▶ _Exercise_
Set down all of the data that follows word for word, without the images.

Dataset entries
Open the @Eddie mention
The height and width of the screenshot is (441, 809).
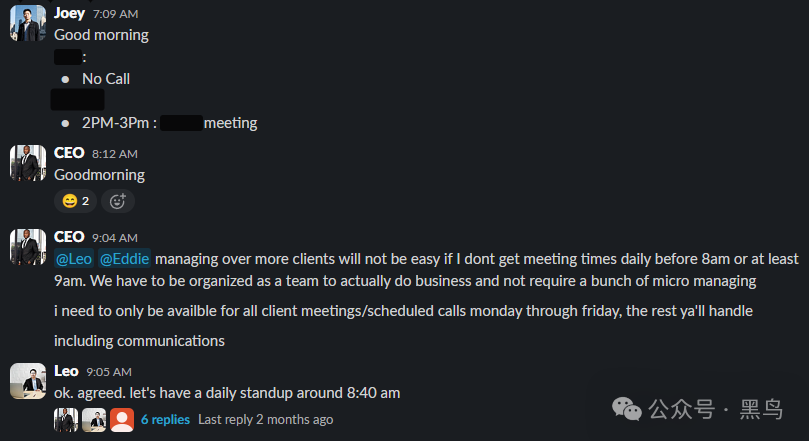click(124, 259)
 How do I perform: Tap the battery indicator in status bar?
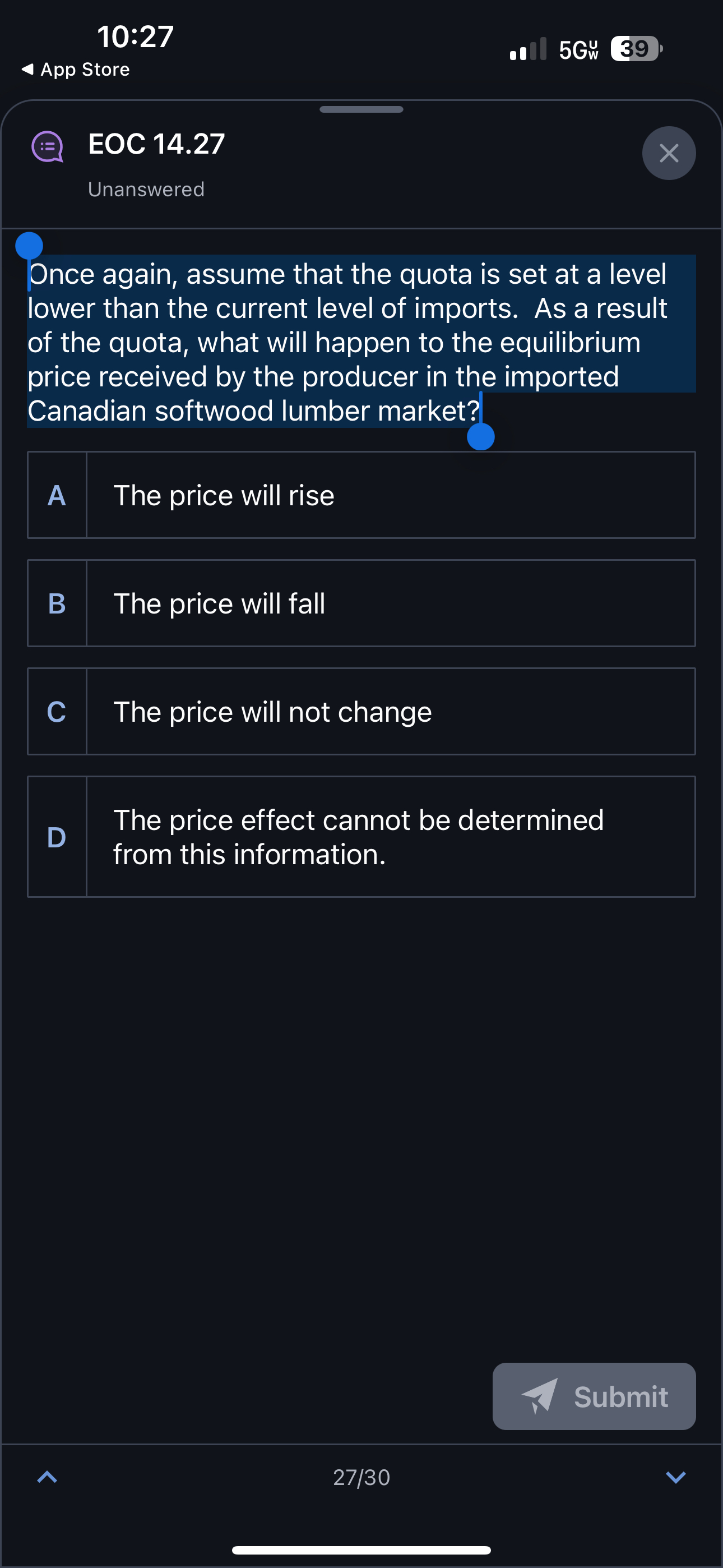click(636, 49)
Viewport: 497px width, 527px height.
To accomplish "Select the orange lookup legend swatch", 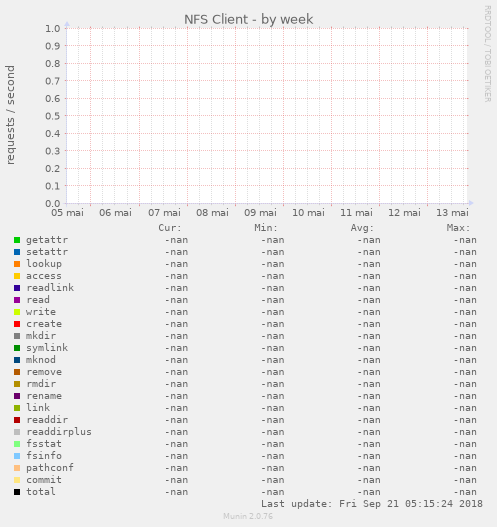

▶ _Solution to the problem_
Open the @Eddie mention
The height and width of the screenshot is (441, 809).
click(124, 259)
 How do I perform: Tap the battery indicator in status bar?
click(636, 49)
Viewport: 497px width, 527px height.
To accomplish "Select the orange lookup legend swatch", 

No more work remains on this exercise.